Afinal, por quê valorizar a biodiversidade? Em termos gerais, podem apontar-se três razões: porque podemos vir a precisar dela ? valores associados à utilidade; porque gostamos dela ? valores associados ao prazer e à estética; ou porque achamos que devemos ? valores associados à ética ou moral. A obtenção de um consenso universal torna-se, evidentemente, muito difícil. Mas numa era em que as acções humanas sobre o ambiente estão a desencadear alterações tão rápidas, esta é uma discussão essencial.

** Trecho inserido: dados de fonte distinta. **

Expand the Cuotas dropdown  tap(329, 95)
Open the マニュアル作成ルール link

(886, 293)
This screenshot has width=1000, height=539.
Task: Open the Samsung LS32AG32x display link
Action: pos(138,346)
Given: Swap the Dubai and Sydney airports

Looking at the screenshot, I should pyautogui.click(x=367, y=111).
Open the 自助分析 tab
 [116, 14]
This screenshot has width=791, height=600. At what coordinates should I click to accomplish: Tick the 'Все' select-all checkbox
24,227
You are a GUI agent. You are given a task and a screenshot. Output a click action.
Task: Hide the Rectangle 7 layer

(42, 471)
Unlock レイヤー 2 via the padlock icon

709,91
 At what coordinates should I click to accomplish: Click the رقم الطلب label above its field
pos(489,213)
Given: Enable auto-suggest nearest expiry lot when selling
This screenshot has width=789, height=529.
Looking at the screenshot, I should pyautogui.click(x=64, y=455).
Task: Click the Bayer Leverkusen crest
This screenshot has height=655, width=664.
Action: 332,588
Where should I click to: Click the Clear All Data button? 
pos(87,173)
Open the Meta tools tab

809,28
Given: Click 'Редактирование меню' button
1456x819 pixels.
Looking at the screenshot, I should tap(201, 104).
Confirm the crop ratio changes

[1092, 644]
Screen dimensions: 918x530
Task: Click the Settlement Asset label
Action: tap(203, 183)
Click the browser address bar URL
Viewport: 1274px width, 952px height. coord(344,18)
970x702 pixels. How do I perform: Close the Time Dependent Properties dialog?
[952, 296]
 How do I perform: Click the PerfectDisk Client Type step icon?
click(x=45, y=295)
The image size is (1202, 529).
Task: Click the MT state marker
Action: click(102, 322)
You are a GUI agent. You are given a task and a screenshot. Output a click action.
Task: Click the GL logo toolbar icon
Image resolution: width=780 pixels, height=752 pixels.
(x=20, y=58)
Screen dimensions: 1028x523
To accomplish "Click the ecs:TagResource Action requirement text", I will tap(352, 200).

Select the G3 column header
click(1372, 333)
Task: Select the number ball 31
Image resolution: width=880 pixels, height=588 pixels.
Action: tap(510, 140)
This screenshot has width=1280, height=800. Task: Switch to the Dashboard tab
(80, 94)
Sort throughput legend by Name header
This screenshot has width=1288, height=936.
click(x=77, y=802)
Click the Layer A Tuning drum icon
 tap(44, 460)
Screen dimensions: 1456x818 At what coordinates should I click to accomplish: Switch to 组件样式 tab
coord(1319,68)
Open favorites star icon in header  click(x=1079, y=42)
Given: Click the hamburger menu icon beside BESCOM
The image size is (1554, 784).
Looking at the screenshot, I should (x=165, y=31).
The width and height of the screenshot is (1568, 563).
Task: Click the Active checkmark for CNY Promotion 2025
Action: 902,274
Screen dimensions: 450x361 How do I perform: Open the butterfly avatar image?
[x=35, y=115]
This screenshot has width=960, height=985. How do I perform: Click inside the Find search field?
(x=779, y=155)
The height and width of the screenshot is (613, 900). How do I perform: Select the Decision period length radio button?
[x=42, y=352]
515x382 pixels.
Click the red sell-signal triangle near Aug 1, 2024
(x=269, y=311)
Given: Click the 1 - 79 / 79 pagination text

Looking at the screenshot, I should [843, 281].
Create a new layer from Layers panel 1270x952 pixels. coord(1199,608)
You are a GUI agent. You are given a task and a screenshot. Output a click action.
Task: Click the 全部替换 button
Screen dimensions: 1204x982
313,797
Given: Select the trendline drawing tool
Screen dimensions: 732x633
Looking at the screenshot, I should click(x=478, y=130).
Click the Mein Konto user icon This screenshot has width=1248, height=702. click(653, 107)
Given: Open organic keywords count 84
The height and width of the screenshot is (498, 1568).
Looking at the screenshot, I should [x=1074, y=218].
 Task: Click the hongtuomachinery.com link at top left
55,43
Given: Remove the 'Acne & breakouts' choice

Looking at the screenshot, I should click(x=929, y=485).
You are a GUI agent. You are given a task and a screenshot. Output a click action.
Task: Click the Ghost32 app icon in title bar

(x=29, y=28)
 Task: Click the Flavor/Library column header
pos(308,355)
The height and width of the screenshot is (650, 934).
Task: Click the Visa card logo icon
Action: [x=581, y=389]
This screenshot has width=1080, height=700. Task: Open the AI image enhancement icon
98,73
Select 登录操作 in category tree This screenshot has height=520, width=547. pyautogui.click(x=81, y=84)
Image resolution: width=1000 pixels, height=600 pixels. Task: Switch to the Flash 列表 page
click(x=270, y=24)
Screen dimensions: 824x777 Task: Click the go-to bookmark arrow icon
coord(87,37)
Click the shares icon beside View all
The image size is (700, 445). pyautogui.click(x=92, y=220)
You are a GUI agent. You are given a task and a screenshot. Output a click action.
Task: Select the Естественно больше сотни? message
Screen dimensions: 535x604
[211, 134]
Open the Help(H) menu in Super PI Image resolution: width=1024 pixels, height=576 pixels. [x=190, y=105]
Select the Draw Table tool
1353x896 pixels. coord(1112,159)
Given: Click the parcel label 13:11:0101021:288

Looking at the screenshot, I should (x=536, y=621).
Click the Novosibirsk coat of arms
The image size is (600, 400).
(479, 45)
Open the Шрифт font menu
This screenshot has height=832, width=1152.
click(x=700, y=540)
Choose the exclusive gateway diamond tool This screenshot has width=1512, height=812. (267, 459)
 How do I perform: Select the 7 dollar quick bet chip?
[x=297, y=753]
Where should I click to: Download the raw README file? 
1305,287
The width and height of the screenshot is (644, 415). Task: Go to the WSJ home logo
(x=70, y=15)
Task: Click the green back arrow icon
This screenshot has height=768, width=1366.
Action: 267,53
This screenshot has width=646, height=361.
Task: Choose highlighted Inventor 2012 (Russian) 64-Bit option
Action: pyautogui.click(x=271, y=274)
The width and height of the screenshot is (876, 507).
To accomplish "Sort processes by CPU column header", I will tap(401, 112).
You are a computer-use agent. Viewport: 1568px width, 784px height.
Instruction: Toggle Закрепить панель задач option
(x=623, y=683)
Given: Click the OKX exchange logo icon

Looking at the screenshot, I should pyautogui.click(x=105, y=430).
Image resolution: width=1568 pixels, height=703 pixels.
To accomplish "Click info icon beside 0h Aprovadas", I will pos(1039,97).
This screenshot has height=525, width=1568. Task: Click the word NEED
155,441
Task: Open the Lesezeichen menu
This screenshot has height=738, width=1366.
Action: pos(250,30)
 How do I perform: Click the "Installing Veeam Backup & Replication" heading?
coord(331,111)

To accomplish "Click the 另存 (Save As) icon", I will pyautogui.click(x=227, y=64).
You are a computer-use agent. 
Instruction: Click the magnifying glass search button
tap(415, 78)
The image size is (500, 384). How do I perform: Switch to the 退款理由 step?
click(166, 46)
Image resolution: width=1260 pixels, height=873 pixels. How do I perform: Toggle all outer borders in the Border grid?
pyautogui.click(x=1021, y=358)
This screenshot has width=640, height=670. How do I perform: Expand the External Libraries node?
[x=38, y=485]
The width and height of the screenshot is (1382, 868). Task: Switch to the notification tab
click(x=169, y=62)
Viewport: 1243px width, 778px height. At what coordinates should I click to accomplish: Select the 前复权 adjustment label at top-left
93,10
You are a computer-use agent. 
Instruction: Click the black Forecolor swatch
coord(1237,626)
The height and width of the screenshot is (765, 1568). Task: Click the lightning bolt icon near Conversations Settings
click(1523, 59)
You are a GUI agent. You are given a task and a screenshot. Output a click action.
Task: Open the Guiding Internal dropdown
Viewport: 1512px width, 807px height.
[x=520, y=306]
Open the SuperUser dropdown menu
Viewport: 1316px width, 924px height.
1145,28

A Ciência diz que ritmo de desaparecimento de espécies vivas na actualidade é muito superior à taxa de extinções observada noutras eras. Mas isso é bom ou mau? Afinal, a extinção de espécies é um processo natural. Poder-se-á argumentar que o problema é que as extinções actuais são consequência da actividade humana e que, por isso, se trata de um processo artificial, logo, mau. Mas se considerarmos que o ser humano é parte do mundo natural, então as consequências da sua actividade também o serão. Onde reside, afinal, o problema?
Como parte do mundo natural, o ser humano também depende e beneficia dele. O desaparecimento de certas espécies ser-lhe-á, assim, prejudicial. O prejuízo pode ser imediato - temos de nos habituar a viver sem bacalhau?; ou potencial - será que aquela planta rara da amazónia contém uma nova substância terapêutica?
Por outro lado, sabemos que os seres vivos integram redes complexas de interacções e fluxo de matéria e energia, os ecossistemas. O desaparecimento de uma espécie chave pode pôr em causa o equilíbrio de toda esta estrutura, repercutindo-se também nas condições de vida da humanidade. A aplicação deste critério assume hoje um lugar importante na política de conservação. Mas como ter a certeza se uma espécie é realmente fundamental para o funcionamento do ecossistema? Não é raro sermos surpreendidos pela nossa falta de conhecimento. Quando as grandes árvores começaram a desaparecer do parque natural do Yellowstone, nos EUA (e com elas os castores, o que por sua vez provocou modificações no curso dos rios e efeitos nas condições biofísicas da região), não foi de imediato evidente que se tratava apenas de uma consequência do desaparecimento do lobo (e do resultante aumento da população de veados que destruíam as árvores jovens). Mas mesmo que se conclua que determinada espécie não "oferece" nenhum "serviço" essencial, implicará isso que não merece ser protegida?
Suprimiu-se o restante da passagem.